• TEXT:
= = = =
Two pathways for transportation carbon credits

According to reports from the transportation sector, greenhouse gas emissions reached 37 million metric tons of CO2 equivalent (CO2e) in 2020, accounting for about 9% of the national total of 420 million metric tons of CO2e. Projections show this figure could climb to 88.1 million metric tons of CO2e by 2030.

Under its Nationally Determined Contribution (NDC) to the Paris Agreement, Vietnam has committed the transportation sector to contribute to overall energy-sector emissions reductions through ten solution groups. These include enhancing energy efficiency, reducing fuel consumption in motor vehicles, shifting passenger and freight transport modes, raising the load factor of automobiles, and promoting the use of compressed natural gas (CNG), biofuels, and electric vehicles such as motorbikes, cars, and buses.

In 2022, the Prime Minister issued Decision 876/QD-TTg, an action program for the green energy transition and the reduction of carbon and methane emissions in transportation. The program sets a course for sustainable development, aiming for net-zero greenhouse gas emissions by 2050 and a complete transition of all road and construction vehicles to electricity and green energy.

Nguyen Tuan Quang, Deputy Director of the Department of Climate Change at the Ministry of Agriculture and Environment, said that based on targets for the 2021–2030 period, the transportation sector must cut about 45.2 million metric tons of CO2e. These emission reduction activities, he noted, carry strong potential to generate carbon credits, creating a financial stream for reinvestment in sustainable transport.

Quang outlined two potential pathways for these credits. If generated under domestic methodologies, the credits will enter the local carbon market, where they can be traded with major emitters in industries such as thermal power, steel, and cement. Under the newly issued Decree 119, companies can use these credits to offset up to 30% of their greenhouse gas emission quotas.
= = = =
• DATASET CONTENT:
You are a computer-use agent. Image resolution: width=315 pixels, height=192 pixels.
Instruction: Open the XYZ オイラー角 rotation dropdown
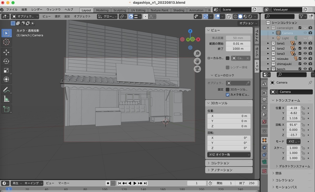click(x=229, y=154)
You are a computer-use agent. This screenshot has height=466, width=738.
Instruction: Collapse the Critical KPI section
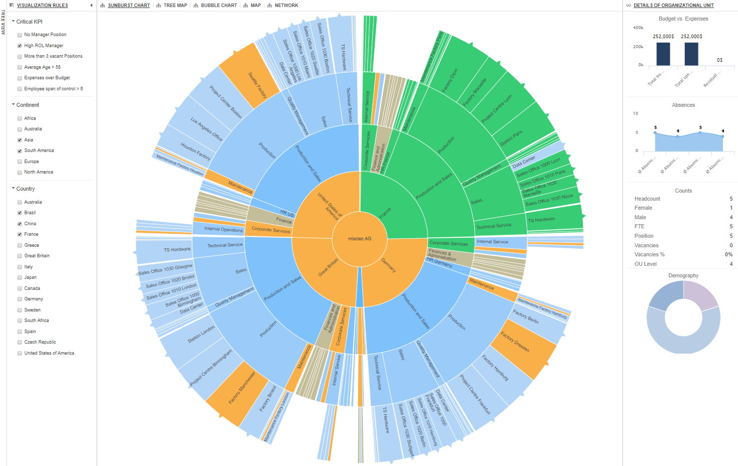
= = = =
• DIRECTIVE 1:
For each statement about the text on transportation carbon credits, answer yes or no according to that text, and quote the words that decide it. (a) In 2020, transportation accounted for about 9% of the national emissions total. (b) Decision 876/QD-TTg was issued in 2020. (c) Under Decree 119, companies can use the credits to offset up to half of their emission quotas.
• DIRECTIVE 2:
According to the text on transportation carbon credits, how much must the transportation sector cut in emissions under the targets for 2021–2030?
• DIRECTIVE 3:
Write out the stretch of the text on transportation carbon credits from "Under its Nationally" through "cars, and buses." again, changing "solution groups" to "solution categories".
Work only from the text on transportation carbon credits, not from the entries.

• WRITTEN REPLY 1:
(a) Yes: "accounting for about 9% of the national total of 420 million metric tons of CO2e"
(b) No: "In 2022, the Prime Minister issued Decision 876/QD-TTg"
(c) No: "companies can use these credits to offset up to 30% of their greenhouse gas emission quotas"

• WRITTEN REPLY 2:
About 45.2 million metric tons of CO2e.

• WRITTEN REPLY 3:
Under its Nationally Determined Contribution (NDC) to the Paris Agreement, Vietnam has committed the transportation sector to contribute to overall energy-sector emissions reductions through ten solution categories. These include enhancing energy efficiency, reducing fuel consumption in motor vehicles, shifting passenger and freight transport modes, raising the load factor of automobiles, and promoting the use of compressed natural gas (CNG), biofuels, and electric vehicles such as motorbikes, cars, and buses.